To be fair, web sites face difficulties that you don't. One of the things that [H]ardOCP does well is testing to see if performance improvements really do increase your enjoyment in game. But no one enjoys driver hell, so why don't people read the appropriate vendor's page?

If you try to do that with AMD, you discover that the 15.8 beta drivers used in the article have been replaced by the 15.9 beta drivers. The currently recommended drivers are 15.7.1 for most setups, and there is specific advice not to use 15.9 beta with Windows 8, or with Windows 8.1 or 10 in 32-bit mode. Would [H]ardOCP have had any problems with 15.7.1? I don't know, but at least some of the problems they hit may not occur in 15.7.1. Beta drivers are drivers with known problems put out both so game manufactures and others can check for compatibility, and so that some people who need something not available in current released drivers can get early access. (For example a newly released game may need a bug fix found only in the beta.)

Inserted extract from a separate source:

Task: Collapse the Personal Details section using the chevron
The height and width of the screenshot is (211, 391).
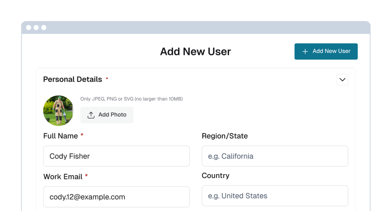Action: (342, 80)
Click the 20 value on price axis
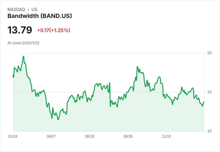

My most recent purchase was a R9 380. I installed the (recommended) 15.7.1, no problems. Why not 15.7? I don't know, and don't care. AMD doesn't recommend it with the R9 380, or R9 285, that's good enough for me.

Fair enough point.
However when it comes to AMD drivers, the beta can just as well solve issues with new games as create issues.. and they might fix one game while breaking another. Hence the term "driver hell". I sure as fuck am not going to be uninstalling and reinstalling drivers all the time so I can swap between playing Far Cry 4 vs whatever the hell else I want to play. Seriously, AMD needs to get their shit together. They've laid off soo many people in R&D, I'm worried about the companies' future. The driver dept either is understaffed (with the talented guys) or staffed full of interns. AMD driver hell for me started with a 9700 Pro and lasted 6 months. It was so bad that I bought an nvidia 5800 hairdryer and didn't even care that it was slower, I just wanted it to work.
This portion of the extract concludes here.